## SECCIÓN DEL DOCUMENTO

El Catolicismo casa mal con la idiosincrasia nacionalista, basada, precisamente en la afirmación de un “nosotros” frente a “ellos”. El nacionalismo, por naturaleza, por impulso de su propia dinámica, es diferenciador
Catolicismo y Nacionalismo, desde un punto
de vista conceptual, haciendo abstracción de su dimensión histórica, en
la medida siempre limitada en que esto es posible, son dos sistemas
(vamos a llamarlos así, en un sentido muy genérico) distintos y, en
algunas cosas, contrarios e incompatibles.
Una
de las médulas más íntimas y esenciales del Catolicismo es su
universalidad radical. De hecho, es la primera vez en la historia del
hombre en que este universalismo se plantea en toda su radicalidad. Hay
magníficas semillas de esta idea ya sembradas en el fértil campo de la
cultura clásica greco-latina. El Estoicismo, la filosofía de Platón y
Aristóteles, la profundidad ética de lo que conocemos de Sócrates: todo
esto está muy bien, pero es el mensaje de Cristo y su misma persona
quien establece la dignidad radical de “todos” (ni judío ni gentil, ni
esclavo ni libre, ni hombre ni mujer, como dice el famoso texto
paulino) los seres humanos.

## DATOS PROPORCIONADOS
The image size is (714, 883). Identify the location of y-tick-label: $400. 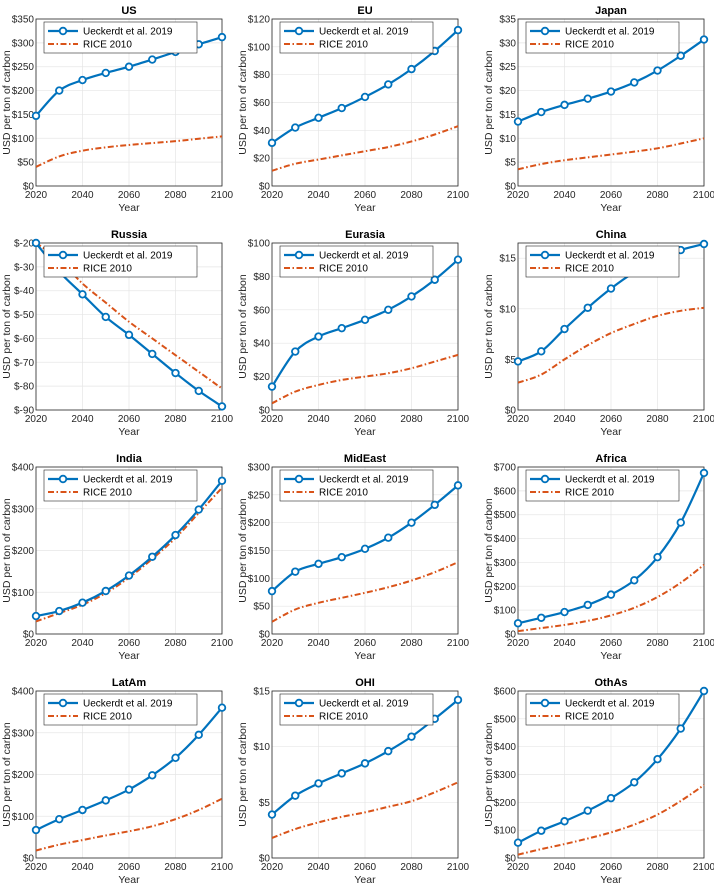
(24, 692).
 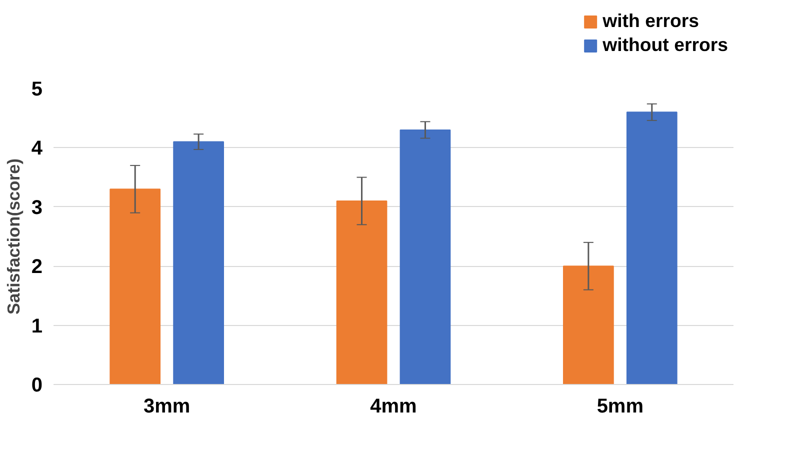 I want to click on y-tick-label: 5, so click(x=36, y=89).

## TAREA 1
Según el texto sobre catolicismo y nacionalismo, ¿por qué el catolicismo casa mal con la idiosincrasia nacionalista? Responde en una a tres frases.
## TAREA 2
Prosigue el texto sobre catolicismo y nacionalismo a partir de su última frase.
Los datos no intervienen para nada en esto.

## RESPUESTA FINAL 1
Porque el nacionalismo se basa en la afirmación de un «nosotros» frente a «ellos» y es diferenciador por naturaleza. En cambio, una de las médulas más esenciales del catolicismo es su universalidad radical. Esa universalidad, según el texto, la establecen el mensaje de Cristo y su misma persona al afirmar la dignidad radical de todos los seres humanos.

## RESPUESTA FINAL 2
Este
universalismo tiene una clara raíz: la común filiación. Todos somos
hijos de Dios y la acción salvífica de Cristo, aunque ubicada en un
punto concreto de la historia, abarca a todos los hombres pasados,
presentes y futuros. También tiene una clara consecuencia: el
Cristianismo no se configura como una religión vinculada a una cultura
(Judaísmo) o a una lengua (Islam), ni siquiera a un libro (se ha dicho
que no es la religión del libro, sino de la Palabra). Tampoco se vincula
a un orden político o social determinado; ni siquiera la democracia,
que parece el sistema más aceptado universalmente, encaja con el
Cristianismo, porque su idea del pluralismo puede derivar hacia una
pendiente donde encontramos el relativismo y, en última instancia, el
nihilismo.
Esta realidad hace que el Catolicismo case
mal con la idiosincrasia nacionalista, basada, precisamente en la
afirmación de un “nosotros” frente a “ellos”. El nacionalismo, por
naturaleza, por impulso de su propia dinámica, es diferenciador. Es más:
tiene en las diferencias (las peculiaridades, las identidades) su razón
de ser. Vistas así ambas partes del binomio, Catolicismo y Nacionalismo
son, en cuanto a actitudes, polos contrarios.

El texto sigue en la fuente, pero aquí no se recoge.